I’m renovating a single family brownstone in Brooklyn. I’m redoing the entire plumbing system. Last year the DOB passed new regs which permit the use of PVC piping for single family residences. Can anyone please explain the pros and cons associated with using either PVC or cast iron? Any master plumbers out there?

Thanks


Comments

  1. From Greenpeace:
    Globally, over 50% of PVC manufactured is used in construction, in products such as pipelines, wiring, siding, flooring and wallpaper. As a building material PVC is cheap, easy to install and easy to replace. PVC is replacing ‘traditional’ building materials such as wood, concrete and clay in many areas. Although it appears to be the ideal building material, PVC has high environmental and human health costs that its manufacturers fail to tell consumers. From its manufacture to its disposal, PVC emits toxic compounds. During the manufacture of the building block ingredients of PVC (such as vinyl chloride monomer) dioxin and other persistent pollutants are emitted into the air, water and land, which present both acute and chronic health hazards. During use, PVC products can leach toxic additives, for example flooring can release softeners called phthalates. When PVC reaches the end of its useful life, it can be either landfilled, where it leaches toxic additives or incinerated, again emitting dioxin and heavy metals. When PVC burns in accidental fires, hydrogen chloride gas and dioxin are formed.

  2. Cast iron.
    I find it easier to work with regardless of its weight. Even once it’s installed, you can loosen the couplings and move it as you need to to gain the right pitch.

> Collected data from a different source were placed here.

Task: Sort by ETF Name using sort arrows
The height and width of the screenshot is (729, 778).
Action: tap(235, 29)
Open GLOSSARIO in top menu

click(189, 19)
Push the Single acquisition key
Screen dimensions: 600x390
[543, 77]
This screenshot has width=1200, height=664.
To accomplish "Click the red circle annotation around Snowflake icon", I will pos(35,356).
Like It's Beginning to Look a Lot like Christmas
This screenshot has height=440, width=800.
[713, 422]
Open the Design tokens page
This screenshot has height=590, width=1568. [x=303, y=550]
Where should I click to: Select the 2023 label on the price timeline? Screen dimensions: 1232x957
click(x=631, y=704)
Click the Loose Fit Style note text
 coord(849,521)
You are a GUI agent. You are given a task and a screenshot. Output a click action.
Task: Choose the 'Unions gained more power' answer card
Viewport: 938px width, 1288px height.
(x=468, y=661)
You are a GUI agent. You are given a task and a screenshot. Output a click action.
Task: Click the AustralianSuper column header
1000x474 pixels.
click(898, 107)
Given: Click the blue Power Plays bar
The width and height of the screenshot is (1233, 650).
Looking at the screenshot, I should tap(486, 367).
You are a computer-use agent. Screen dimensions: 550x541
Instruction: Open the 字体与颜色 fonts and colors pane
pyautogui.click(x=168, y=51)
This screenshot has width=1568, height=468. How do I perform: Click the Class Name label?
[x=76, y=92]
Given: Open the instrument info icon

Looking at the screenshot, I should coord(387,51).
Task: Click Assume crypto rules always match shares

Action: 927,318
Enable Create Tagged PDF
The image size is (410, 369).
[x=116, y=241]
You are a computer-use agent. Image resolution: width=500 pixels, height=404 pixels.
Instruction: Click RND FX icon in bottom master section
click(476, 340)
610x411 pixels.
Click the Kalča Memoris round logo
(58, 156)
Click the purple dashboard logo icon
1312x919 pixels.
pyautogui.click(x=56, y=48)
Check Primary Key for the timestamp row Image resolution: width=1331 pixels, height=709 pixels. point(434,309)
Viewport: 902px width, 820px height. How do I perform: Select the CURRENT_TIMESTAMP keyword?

When PVC is installed, the glued fittings are set for good…much less forgiving than when working with cast iron.
    It’s quieter, more stable and easier for retro fit applications.

  3. It was for the safety of the firemen themselves.
    They were concerned about running into a building with burning PVC.
    These days, however, our homes are filled with plastics of all kinds so it’s become less of an issue.
    And before we go minimizing the merits of cast iron, consider that many of our 100-year old homes are still using the original cast iron piping installed at day one.
    PVC has no such history.

    Galvanized pipe was supposed to last forever, too.
    Now it’s all but gone.

    Also consider that PVC, while cheaper to buy, requires more support to keep it from sagging. Installation prices are not much different from cast iron.

  4. anon 11:27 – The fire issue is cited but it seems fishy since the overwhelming vast majority of the country allows PVC. Most fires do not start in the wall, by the time a theoretical fire would get thru a wall and start burning the PVC and releasing the noxious fumes, a person still in the house would be dead of smoke inhallation and the PVC fumes would be the least of their problems.

    I have no clue what you mean by speration of tenants though.

  5. Cast iron is three times more expensive than PVC. On top of that it’s heavy, requires greater skill, and takes much longer to install. In the water distribution market PVC accounts for 66 percent of the market in the US, and in sanitary sewer pipe applications, it accounts for 75 percent. Though very prevalent in the suburbs, you typically find the use of PVC material permitted on a limited basis in big cities due to strong opposition from certain unions and special interest trade groups such as the Pipe Trades Political Action Committee in NY.

    Plumbing in NYC is unnecessarily expensive. It’s comforting to see that the city is phasing in alternative piping materials into the our antiquated building codes. This will go a long way to lowering development and construction cost in the city and hopefully the price of housing.

    If you are indeed renovating a single family home in Brooklyn then I would go with the PVC. It is less likely to erode and clog and your quote should be at least a third lower than your typical cast iron quote. Hopefully this helps.

  6. PVC doesn’t corrode as easily as cast iron and is less likely to clog. The biggest complaint i have heard about PVC is that if you accidentally drilled or hammered into it it would break more easily than cast iron.